Sleazy businessman Edmund Lamont (Lew Cody) sees Mabel Wilton (Pauline Frederick) at a ball and can't help but notice how bedecked with jewels she is, especially since he has huge debts and no money with which to pay them. Lamont courts Mabel until Mabel's daughter Jeannie comes home suddenly from college and Lamont switches his courting to her and marries her; Lamont knows how to exploit weakness, insecurity and vanity. Meanwhile Jeannie's college beau Fred (Pierre Genron) follows Jeannie, only to discover that she has married Lamont after Fred (now a doctor) has been called to tend to Lamont after a brawl in a nightclub -- Lamont had been out with a third woman, Harriet (Marie Prevost) when he was supposed to be at a business meeting. Mabel is doubly angry for first being spurned and then seeing her daughter spurned; Marie shoots and kills Lamont, is acquitted by an all-male jury and Jeannie goes back to Fred.

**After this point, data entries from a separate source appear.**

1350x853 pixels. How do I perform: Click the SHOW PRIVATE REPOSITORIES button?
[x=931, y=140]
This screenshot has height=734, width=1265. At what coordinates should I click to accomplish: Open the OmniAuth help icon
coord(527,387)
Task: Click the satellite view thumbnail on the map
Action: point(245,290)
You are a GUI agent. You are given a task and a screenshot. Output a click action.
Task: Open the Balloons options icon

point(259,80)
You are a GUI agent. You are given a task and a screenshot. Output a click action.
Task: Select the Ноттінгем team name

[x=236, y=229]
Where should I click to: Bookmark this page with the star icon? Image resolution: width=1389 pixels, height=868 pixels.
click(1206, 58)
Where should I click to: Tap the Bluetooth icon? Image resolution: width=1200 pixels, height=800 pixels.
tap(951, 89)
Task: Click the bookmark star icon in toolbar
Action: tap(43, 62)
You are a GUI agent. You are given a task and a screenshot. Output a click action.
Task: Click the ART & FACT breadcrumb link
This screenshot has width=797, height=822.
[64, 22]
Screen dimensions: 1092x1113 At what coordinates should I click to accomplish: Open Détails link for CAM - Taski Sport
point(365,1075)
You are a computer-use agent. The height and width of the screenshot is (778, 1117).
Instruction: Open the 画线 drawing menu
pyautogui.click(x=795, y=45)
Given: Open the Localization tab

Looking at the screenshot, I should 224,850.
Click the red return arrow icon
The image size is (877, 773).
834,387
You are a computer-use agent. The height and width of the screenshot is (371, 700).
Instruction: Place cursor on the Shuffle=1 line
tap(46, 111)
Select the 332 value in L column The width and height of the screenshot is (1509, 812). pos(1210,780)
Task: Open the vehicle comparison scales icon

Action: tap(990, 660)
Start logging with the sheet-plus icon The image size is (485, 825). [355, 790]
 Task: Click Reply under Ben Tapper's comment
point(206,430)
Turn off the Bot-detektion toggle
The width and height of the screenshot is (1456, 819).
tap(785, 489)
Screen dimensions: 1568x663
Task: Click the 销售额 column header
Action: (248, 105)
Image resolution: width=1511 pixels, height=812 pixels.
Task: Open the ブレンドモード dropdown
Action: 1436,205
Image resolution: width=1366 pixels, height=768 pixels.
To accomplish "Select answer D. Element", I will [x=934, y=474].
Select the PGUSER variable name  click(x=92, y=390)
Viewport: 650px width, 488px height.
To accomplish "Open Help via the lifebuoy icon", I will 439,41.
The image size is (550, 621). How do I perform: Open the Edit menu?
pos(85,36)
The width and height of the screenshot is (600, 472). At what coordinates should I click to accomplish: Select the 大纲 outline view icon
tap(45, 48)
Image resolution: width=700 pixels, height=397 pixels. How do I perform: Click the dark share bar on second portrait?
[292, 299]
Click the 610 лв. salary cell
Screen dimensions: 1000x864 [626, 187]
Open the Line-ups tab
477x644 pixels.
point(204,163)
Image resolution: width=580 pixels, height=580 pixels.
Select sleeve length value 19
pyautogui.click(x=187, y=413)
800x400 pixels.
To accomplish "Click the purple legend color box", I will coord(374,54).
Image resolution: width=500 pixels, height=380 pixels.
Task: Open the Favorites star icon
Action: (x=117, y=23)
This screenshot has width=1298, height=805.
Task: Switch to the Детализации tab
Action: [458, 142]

This overwrought drama is handled with impressive subtlety by Lubitsch; there is a minimum of titles in this silent film, as Lubitsch makes visually clear the content of the dialogue. It has been suggested by some that the film would have been more believable if Lamont had been played by someone (Adolph Menjou has been suggested) less slimy but that would have have made for a very different movie; I find Lew Cody effectively cast as a suitor who knows how to get what he wants from women. There is also an interesting contrast between Mabel as a mother and Fred's mother (Mary Carr): in neither case is a father present, or even mentioned, and each mother finds different ways to encourage their child to become educated and independent.